Question: "how does this show up on a 7 year olds iPhone".

Interpretation 1:

>"How does this show up on a 7 year olds iPhone"

Senator, the iphone has a component on the front of it called an LED screen. LED stands for "light emitting diode", and the screen itself, which is similar in composition to a piece of glass, contains millions of these LEDs. The software in the phone selectively turns these LEDs (called pixels) on and off in patterns which your eyes interpret as images and text.

Interpretation 2:

>"How does this show up on a 7 year olds iphone"

Senator, there is a complex system of interactions between the user and the device they are using which influences the things that show up on the phone. I'm not sure what specific actions your grand daughter took to cause that specific ad to show up on her phone; one of the goals of interface design is to allow the user to precisely indicate to the device or software system what it is that they wish to see, or have the system produce. Likely there were some actions that your grand daughter took that caused the ad you are concerned about to appear, and some of these actions were likely tracked as a part of an advertising network which takes into account previous actions, location, browsing histo..

<Speaker the senators time is expired>

Interpretation 3:

>"How does this show up on a 7 year olds iphone"

Senator I am not sure how the age of your granddaughter is effecting that advertisements that she is seeing in this specific case, however I can tell you that at google, age is certainly a part of the algorithm we use to select which ads we show to children.

Interpretation 4:

>"How does this show up on a 7 year olds iphone"
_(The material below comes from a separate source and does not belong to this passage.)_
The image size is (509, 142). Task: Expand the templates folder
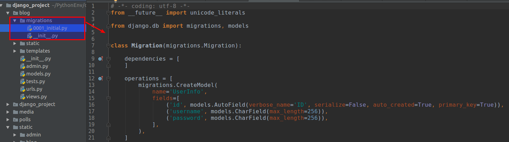tap(14, 51)
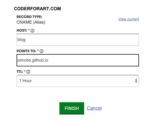Click the CNAME (Alias) record type text
This screenshot has width=163, height=121.
31,22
Senator my company doesn't make the iphone.



> possible interpretations of the officially recorded question and see if we can figure out what the congressman meant.

This is not how things work legally. If they want better answers they need better questions. It's not about interpreting what they meant but never actually said. Especially when what they said it accusatory of Google and very likely false. He asked a terrible question, and you're bending over backwards to interpret it in the most charitable way possible. That's fine on HN, or in a group of friends. That is not how things work at a congressional hearing. If I was Sundar, my answer would be that without photographic proof I don't believe this ever actually happened.
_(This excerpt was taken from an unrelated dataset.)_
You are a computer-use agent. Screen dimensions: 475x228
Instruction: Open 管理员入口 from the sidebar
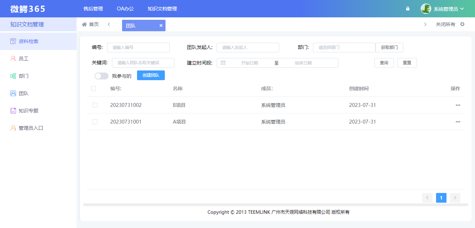[x=30, y=128]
Cheers to whomever is downvoting my responses. It doesn't change the fact that it was a bad question and it got a deservedly snarky answer. I'm leaving this thread, it's clear most people here don't want to understand ads and just want to be angry at the big corp.


I do make a habit of trying to understand what somebody meant instead of trying to twist their words into something inflammatory.

It’s worked out really well for me so far.